Oh well, that's near perfect! Thank you very much!
The only thing is, as shown on the screenshot below, the window buttons aren't exactly in the upper left corner, but a bit below that. Would appreciate tips on improving this new layout, but even right now, it's certainly the best variant out of all my miserable attempts. Thank you Guru.
I'd like to understand why those buttons get moved so far down... I can't find a plausible reason for it for Firefox source files either. But I cannot debug it further since I have no access to any mac system.
Nonetheless, you should be able to fix it for yourself by adjusting the top
property on tabs_on_bottom line 18 - make it something negative like -12px;
to move it upwards.
@MrOtherGuy, thank you once again, -17px did the trick for me. Another issue is that the nav buttons (back, forward, refresh) must be on the very left, and for some reason they've been moved to the right by a solid margin as you can see from the same screenshot. I tried moving them, but they don't want to go leftier than they are. And including an expandable space to the right of them only makes the rightier items smaller, while having no effect on the nav buttons. They like stuck there and won't go any leftier.
For comparison, here is a piece of screenshot from my Windows PC:
Those spaces are expected, they there to drag the window around - but they are only there when the window is not maximized.

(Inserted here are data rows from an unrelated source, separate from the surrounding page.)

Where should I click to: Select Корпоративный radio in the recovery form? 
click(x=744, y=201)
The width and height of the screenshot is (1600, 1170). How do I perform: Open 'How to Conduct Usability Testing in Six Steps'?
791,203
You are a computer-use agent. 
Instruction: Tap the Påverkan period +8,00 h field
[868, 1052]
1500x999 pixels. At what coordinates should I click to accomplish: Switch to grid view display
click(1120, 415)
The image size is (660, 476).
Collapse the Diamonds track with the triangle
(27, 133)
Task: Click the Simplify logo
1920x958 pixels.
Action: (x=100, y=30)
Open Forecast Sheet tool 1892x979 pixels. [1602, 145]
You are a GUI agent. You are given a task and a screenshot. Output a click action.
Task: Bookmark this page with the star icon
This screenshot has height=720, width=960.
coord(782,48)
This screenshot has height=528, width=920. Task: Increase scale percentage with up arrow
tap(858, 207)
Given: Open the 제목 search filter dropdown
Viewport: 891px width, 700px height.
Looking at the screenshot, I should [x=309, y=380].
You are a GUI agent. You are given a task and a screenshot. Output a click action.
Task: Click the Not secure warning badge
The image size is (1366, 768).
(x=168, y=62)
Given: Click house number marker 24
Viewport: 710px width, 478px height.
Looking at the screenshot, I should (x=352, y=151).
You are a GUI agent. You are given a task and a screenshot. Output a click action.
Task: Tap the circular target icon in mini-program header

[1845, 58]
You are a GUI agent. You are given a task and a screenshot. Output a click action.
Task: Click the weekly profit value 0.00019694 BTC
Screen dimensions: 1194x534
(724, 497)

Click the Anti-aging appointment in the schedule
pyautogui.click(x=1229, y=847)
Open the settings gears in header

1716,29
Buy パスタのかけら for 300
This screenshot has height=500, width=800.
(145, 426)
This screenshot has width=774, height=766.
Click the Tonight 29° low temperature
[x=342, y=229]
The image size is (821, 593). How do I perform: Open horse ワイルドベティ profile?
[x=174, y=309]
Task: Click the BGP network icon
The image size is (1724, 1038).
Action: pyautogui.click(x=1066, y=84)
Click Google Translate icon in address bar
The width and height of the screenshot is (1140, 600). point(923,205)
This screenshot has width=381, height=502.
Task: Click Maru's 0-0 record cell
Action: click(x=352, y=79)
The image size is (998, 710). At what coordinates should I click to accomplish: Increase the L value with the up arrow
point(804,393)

This is normal Firefox behavior, well if menubar is enabled then these drag spaces are not shown, but that tabs_on_bottom_menubar_on_top_patch makes that work. We just make them appear in nav-bar instead of tabs toolbar because now tabs are not the topmost toolbar.
But if you do want to change the width of those spaces then you can do that by editing the variables at lines 16 and 17 of window_control_placeholder_support
It's so much better now when I set those to 0px, thank you!
By the way, those spaces were still there with the window maximized.
Now I wish we could move the back and forward buttons to the very left and just below the window buttons. That would be perfect.
Now I wish we could move the back and forward buttons to the very left and just below the window buttons.
If you want to do somethingvlike that then you could just set the value on line 38 to 0px
- right here
On that note, looking at the code it does kinda seem like there might be a bug in that on macos the spacer is shown even in maximized windows like you said.
Hmm, maybe my previous assessment is not actually correct. Searching for .titlebar-spacer
in searchfox would seem to indicate that the spacers are only hidden in Windows and Linux when window is maximized. But on MacOS they are always shown so the current behavior of window_control_placeholder_support might actually be correct.
Of course, you can always change it like mentioned above, but the default behavior should probably be to show the spacers always on macos.
We have used the enabled state of "layout.css.osx-font-smoothing.enabled" pref to detect if the system is macos, and it has been possible to use it to set window controls to the left side on other platforms too. But now that
@media (-moz-platform: macos)
is a thing, we should just use that and similarly@media (-moz-gtk-csd-reversed-placement)
However, this is not a simple change since it affects at least the following styles:
The desired behavior is to have all of these work on all platforms by default, and to still have a pref that can be used to set left-side window-controls on platform that don't normally have them (i.e. Windows).
I propose we invent a new pref for this
userchrome.force-window-controls-on-left.enabled
for clarity - but it's still bunch of work to make the above styles to work correctly.Note, some of the above styles depend on the behavior of window_control_placeholder_support.css while others do not. Additionally, it would be great if we could just put all this logic into the placeholder_support style, but I don't think that's possible since the placement depends of what the "main" style (e.g. hide_tabs_toolbar.css) is actually doing. As such it's probably best to have the support sheet only create the placeholder space and have the style-specific changes be in the "main" style.